Deux constitutionnalistes réputés, Marc Uyttendaele et Hugues Dumont, estiment que les députés devraient avoir le pouvoir de voter pour dénoncer l’incompétence politique du Roi. Un fameux pavé dans la mare.

Il y a trois ou quatre ans, à la demande de l’Institut Emile Vandervelde, service d’études du PS, le constitutionnaliste Marc Uyttendaele (ULB) a réfléchi à des pistes concrètes pour amender le système monarchique en place en Belgique. « Cela n’a pas eu de suite concrète car le sujet est visiblement devenu tabou, y compris au sein de la gauche francophone », raille-t-il. Voilà pourquoi il a donné une deuxième vie à ces suggestions fin 2014, dans un article publié dans la Revue belge de droit constitutionnel.
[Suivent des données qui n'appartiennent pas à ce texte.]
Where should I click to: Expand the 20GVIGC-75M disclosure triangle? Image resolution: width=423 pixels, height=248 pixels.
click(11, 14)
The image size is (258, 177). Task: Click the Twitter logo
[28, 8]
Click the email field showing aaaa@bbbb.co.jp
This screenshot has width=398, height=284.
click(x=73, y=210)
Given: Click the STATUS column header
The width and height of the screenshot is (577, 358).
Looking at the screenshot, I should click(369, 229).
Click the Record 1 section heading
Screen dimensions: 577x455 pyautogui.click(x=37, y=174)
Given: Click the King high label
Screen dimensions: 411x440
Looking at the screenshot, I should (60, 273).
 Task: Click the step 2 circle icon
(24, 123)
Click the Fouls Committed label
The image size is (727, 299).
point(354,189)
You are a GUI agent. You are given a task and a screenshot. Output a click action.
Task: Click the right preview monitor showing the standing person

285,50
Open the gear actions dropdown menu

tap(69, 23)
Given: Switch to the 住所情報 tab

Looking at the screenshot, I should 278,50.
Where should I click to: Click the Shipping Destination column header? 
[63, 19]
Concrètement ? Le constitutionnaliste estime que l’on devrait à l’avenir faire voter les chambres réunies (Chambre et Sénat) avant la prestation de serment d’un nouveau roi. « Cela lui conférerait une légitimité démocratique dès son entrée en fonction et son autorité en serait renforcée lors des périodes de crise », explique-t-il.

Son collègue Hugues Dumont, professeur de droit constitutionnel à Saint-Louis, est réticent à cette perspective. « L’idée est apparemment intéressante, mais elle aurait provoqué un drame si on avait organisé un tel débat avant de désigner le nouveau roi Philippe il y a deux ans, souligne-t-il. On aurait assisté à un déballage absolument effrayant, remettant notamment en cause ses compétences… J’aurais mal imaginé Philippe prêter serment sereinement après cela. Parce qu’enfin : il faut relire tout ce que l’on a dit et écrit, c’était violent ! » « Cela revient à dire que l’on a peur de la démocratie, réplique Marc Uyttendaele. On a dit beaucoup de mal d’un leader nationaliste flamand, cela ne l’a pas empêché d’arriver au pouvoir fédéral. »
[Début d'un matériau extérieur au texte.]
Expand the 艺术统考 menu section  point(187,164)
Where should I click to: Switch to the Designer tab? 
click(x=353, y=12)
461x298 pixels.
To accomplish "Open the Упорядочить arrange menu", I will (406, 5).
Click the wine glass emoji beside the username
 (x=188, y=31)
Le deuxième volet des propositions Uyttendaele vise à conférer le pouvoir aux mêmes chambres réunies de mettre un terme aux fonctions du Roi s’il devient « incompétent sur le plan politique ». « Si, pour une raison ou pour une autre, son comportement n’est plus admissible parce qu’il tient des propos extrémistes ou homophobes par exemple, illustre le constitutionnaliste. Cela me paraît être la moindre des choses. Aujourd’hui, dans une démocratie moderne, plus aucune fonction ne peut être exercée ad vitam aeternam. »

« C’est effectivement la réforme minimale que l’on devrait adopter pour combler le déficit démocratique actuel, acquiesce un Hugues Dumont davantage convaincu. Pour l’instant, la seule possibilité qui existe, c’est l’impossibilité de régner. La Constitution de 1830 avait été rédigée dans la perspective d’un roi devenu fou, diagnostic du médecin à la clé. On ne l’a jamais utilisé en ce sens, mais lors de la Question royale pour couvrir l’impossibilité physique de régner parce que le roi Léopold III était à l’étranger, puis l’impossibilité politique de régner parce qu’on ne voulait plus qu’il revienne, avant l’objection éthique ou morale de Baudouin au moment de l’avortement. »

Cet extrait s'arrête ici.